To many Bon Iver fans, Justin Vernon will always be the plaid-clad mountain-man sensitivo stranded in wintry isolation in the Wisconsin wilderness. But as Bon Iver shows, there’s a gap between the image created by For Emma, Forever Ago—and its oft-told cabin-bound creation story—and Vernon’s new music, and it’s wide enough to encompass a universe of warm sounds and billowy textures. Like many follow-ups to successful debuts, Bon Iver is bigger, a bit slicker, a little stranger, and a lot more indulgent, in a mostly positive, generous way. Even the most Emma-like tracks—the pretty “Holocene,” the even prettier piano ballad “Wash.”—have a grander, more layered sound that might put off those drawn in by the simplicity of Bon Iver’s first record.

Bon Iver often sounds more like the adventurous and irreverent side projects Vernon has busied himself with in recent years than like Emma or 2009’s complementary Blood Bank EP. The resplendent opener “Perth” resembles Vernon’s post-rock ensemble Volcano Choir (formed with fellow Wisconsin indie-rockers Collections Of Colonies Of Bees), boasting heavily strummed guitars and double kick-drum fills that out-muscle anything in Bon Iver’s back catalog. More troublingly, the lite-FM ballad “Beth/Rest” nods to the yacht-rock collective Gayngs, though the song’s mannered, irony-straddling cheesiness might finally mark the turning point away from indie’s ongoing fascination with the most sickeningly smooth sounds of the early ’80s.

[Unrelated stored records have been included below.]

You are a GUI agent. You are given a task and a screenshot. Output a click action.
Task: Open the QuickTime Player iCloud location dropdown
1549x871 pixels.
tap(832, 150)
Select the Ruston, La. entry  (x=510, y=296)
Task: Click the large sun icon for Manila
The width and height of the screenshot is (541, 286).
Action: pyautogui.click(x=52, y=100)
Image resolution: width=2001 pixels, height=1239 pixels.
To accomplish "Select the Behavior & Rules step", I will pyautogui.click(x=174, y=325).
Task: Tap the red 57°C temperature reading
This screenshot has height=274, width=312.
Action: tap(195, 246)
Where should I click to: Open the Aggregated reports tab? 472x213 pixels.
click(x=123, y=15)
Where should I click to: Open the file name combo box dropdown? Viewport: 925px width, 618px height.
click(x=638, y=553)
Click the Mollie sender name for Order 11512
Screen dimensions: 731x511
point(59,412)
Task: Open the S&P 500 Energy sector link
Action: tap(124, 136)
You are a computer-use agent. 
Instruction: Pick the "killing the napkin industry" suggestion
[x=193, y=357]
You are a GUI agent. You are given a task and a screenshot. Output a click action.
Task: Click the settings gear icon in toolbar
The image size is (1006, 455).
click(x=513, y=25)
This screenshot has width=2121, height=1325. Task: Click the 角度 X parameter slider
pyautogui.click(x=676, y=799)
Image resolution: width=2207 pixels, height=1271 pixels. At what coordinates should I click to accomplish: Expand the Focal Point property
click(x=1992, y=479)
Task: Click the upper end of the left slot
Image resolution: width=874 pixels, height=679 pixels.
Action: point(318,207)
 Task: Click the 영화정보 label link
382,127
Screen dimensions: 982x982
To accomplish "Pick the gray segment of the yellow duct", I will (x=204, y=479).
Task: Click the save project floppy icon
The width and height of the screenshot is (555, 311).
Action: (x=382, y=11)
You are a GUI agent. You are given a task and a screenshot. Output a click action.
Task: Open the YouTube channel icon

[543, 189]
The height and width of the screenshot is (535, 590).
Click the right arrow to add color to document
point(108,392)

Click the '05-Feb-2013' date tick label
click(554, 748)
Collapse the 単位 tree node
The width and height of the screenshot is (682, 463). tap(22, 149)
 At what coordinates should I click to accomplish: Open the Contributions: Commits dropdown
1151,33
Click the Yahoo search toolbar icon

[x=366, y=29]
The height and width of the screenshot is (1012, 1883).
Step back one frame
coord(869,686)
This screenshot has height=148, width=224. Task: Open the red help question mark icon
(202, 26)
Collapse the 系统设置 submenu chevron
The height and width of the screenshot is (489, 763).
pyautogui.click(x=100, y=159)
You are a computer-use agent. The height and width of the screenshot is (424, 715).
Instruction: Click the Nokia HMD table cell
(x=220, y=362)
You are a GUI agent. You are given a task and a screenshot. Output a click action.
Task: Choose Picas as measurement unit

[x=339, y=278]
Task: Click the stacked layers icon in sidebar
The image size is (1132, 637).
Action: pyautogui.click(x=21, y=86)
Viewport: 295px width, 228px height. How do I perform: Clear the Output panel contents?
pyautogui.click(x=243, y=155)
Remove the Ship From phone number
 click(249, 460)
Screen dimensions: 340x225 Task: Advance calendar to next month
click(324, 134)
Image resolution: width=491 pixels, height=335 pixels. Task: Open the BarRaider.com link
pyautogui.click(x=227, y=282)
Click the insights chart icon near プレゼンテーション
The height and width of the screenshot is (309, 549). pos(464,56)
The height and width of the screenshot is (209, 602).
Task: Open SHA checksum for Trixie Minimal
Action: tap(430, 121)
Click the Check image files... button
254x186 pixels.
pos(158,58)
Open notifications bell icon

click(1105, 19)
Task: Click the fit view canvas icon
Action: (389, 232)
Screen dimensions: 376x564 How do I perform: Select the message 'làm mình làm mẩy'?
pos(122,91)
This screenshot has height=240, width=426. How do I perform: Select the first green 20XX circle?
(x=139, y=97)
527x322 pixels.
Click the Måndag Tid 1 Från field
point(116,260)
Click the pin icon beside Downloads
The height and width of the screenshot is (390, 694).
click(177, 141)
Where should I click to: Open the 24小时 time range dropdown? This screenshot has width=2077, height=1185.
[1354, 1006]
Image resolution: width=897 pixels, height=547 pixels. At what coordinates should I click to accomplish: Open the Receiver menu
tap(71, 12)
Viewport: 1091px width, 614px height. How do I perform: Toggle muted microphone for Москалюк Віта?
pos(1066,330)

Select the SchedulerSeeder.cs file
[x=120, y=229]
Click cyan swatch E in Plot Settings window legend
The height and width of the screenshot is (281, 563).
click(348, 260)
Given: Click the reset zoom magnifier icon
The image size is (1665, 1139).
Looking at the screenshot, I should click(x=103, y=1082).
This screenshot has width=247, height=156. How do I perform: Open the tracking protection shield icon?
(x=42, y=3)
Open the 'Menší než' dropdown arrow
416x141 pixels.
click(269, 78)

What remains at the core of Vernon’s music is a preference for abstraction over directness. More than ever, Vernon favors creating sounds and moods over traditional songwriting. Mixing the vocals and expansive instrumentation into a chamber-folk phantasmagoria, Vernon seeks to re-create a sort of interior monologue, which is expressed through the sound of his voice (rather than words) and a pocket symphony of strings, steel guitars, skronky saxes, and spacey banjo licks. Looking for a literal “meaning” to songs like “Calgary” and “Hinnom, TX” is a dead end; like Emma, Bon Iver doesn’t deal in declarative statements, but in elusive, formless feeling. But for all its introspection, Bon Iver feels a lot more open than Vernon’s previous work, the sound of a lonely guy taking his first steps into a larger world.